Saved entries
((
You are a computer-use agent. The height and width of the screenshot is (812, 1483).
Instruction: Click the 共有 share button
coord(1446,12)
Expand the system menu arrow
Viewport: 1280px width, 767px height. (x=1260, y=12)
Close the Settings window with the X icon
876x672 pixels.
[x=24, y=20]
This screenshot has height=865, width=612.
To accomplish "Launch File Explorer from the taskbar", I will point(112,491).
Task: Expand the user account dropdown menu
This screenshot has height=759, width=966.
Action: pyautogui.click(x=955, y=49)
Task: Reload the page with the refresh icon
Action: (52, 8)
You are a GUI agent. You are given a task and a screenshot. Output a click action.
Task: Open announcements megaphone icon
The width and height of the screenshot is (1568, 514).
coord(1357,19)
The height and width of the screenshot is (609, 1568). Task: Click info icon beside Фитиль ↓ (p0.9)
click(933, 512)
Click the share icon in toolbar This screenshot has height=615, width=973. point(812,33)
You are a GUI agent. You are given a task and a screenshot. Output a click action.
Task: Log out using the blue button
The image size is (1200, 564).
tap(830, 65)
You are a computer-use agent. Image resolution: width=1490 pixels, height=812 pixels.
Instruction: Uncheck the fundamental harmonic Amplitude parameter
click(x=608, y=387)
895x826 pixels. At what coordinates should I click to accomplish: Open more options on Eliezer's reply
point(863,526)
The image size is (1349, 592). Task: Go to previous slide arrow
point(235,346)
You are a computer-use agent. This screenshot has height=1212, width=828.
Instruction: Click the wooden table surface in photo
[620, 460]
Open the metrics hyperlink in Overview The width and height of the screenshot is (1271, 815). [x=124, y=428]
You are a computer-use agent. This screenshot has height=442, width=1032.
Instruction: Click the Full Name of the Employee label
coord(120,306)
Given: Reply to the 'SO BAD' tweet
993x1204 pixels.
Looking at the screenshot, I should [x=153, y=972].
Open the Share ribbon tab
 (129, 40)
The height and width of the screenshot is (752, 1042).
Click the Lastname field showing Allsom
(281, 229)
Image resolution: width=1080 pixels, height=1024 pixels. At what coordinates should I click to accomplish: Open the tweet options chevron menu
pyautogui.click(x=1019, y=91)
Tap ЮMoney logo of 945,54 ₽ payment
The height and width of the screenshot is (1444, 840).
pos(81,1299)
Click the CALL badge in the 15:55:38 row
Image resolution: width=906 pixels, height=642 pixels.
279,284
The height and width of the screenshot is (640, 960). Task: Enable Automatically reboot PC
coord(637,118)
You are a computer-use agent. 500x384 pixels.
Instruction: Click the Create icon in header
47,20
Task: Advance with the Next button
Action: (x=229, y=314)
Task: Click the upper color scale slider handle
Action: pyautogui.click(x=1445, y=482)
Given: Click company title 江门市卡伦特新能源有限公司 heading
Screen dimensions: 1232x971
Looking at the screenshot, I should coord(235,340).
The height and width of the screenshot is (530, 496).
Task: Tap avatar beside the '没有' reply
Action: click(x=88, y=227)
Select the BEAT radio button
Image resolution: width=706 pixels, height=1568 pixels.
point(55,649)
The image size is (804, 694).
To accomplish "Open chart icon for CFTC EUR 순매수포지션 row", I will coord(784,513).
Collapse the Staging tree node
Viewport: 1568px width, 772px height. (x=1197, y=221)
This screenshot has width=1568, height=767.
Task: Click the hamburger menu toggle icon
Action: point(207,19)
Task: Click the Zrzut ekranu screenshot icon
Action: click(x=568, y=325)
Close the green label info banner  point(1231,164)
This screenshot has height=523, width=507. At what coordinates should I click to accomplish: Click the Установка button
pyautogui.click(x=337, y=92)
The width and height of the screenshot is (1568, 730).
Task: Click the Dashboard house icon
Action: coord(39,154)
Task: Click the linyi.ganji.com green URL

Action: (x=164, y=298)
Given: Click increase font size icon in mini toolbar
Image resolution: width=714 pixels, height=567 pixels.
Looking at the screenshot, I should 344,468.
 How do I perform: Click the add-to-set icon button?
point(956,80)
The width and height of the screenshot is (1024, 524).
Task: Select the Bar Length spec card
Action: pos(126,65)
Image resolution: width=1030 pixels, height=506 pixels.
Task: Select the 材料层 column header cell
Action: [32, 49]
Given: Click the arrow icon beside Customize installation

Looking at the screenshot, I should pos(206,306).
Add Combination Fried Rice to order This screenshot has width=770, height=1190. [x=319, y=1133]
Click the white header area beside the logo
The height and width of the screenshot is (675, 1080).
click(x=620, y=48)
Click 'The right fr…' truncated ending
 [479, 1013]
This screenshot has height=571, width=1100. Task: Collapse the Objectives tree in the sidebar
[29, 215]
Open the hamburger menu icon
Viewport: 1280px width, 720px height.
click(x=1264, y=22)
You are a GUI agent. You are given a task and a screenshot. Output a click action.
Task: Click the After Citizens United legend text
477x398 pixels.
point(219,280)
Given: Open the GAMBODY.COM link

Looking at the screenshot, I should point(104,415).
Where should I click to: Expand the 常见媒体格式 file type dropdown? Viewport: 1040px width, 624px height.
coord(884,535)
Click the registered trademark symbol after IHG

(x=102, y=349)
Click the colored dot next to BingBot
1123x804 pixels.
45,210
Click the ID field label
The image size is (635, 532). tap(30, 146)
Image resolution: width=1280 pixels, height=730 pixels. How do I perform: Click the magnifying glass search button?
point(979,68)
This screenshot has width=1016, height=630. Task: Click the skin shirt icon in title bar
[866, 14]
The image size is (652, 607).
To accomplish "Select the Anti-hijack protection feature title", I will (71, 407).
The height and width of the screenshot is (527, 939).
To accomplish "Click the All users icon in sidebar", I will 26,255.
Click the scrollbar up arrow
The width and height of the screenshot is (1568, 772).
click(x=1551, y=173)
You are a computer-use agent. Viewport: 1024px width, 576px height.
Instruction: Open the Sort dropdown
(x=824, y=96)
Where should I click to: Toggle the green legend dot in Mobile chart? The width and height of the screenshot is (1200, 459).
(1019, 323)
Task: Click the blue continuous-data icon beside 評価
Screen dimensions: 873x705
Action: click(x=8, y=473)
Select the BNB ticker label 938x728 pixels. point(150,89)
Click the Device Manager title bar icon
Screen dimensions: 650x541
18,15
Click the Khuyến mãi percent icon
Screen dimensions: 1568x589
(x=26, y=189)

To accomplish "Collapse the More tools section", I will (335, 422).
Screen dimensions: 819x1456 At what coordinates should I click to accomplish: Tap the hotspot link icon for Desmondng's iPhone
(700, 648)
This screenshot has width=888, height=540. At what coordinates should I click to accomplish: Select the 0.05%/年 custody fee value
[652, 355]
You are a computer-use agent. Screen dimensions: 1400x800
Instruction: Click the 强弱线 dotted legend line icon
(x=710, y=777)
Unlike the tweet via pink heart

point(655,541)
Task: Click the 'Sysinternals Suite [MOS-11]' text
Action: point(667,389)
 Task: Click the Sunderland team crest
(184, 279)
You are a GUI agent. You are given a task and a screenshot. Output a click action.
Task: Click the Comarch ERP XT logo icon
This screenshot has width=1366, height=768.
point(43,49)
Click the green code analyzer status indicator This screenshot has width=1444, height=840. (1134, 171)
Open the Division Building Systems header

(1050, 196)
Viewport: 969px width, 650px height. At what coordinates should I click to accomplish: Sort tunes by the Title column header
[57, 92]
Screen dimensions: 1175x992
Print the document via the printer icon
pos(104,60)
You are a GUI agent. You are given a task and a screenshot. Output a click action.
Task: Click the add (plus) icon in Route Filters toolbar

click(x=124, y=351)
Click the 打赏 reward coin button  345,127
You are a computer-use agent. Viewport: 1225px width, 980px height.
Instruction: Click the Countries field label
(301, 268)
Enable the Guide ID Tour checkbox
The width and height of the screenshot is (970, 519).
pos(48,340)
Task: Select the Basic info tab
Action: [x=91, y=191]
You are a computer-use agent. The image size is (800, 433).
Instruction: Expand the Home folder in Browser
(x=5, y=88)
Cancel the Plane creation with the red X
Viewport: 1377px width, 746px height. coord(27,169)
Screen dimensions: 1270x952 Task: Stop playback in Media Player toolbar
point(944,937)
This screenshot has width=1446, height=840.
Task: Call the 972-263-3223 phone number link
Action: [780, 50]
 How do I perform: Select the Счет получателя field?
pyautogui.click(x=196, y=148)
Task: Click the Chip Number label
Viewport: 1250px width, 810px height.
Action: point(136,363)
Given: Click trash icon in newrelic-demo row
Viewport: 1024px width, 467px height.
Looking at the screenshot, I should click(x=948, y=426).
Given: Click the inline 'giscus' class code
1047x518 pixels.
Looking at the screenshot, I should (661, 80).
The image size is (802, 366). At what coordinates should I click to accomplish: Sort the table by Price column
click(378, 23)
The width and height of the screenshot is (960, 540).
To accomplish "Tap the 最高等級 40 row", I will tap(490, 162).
))
WHAT TO DO
Find every line of the records holding "blue". Answer with the count alone.

SOLUTION TO THIS EXERCISE
2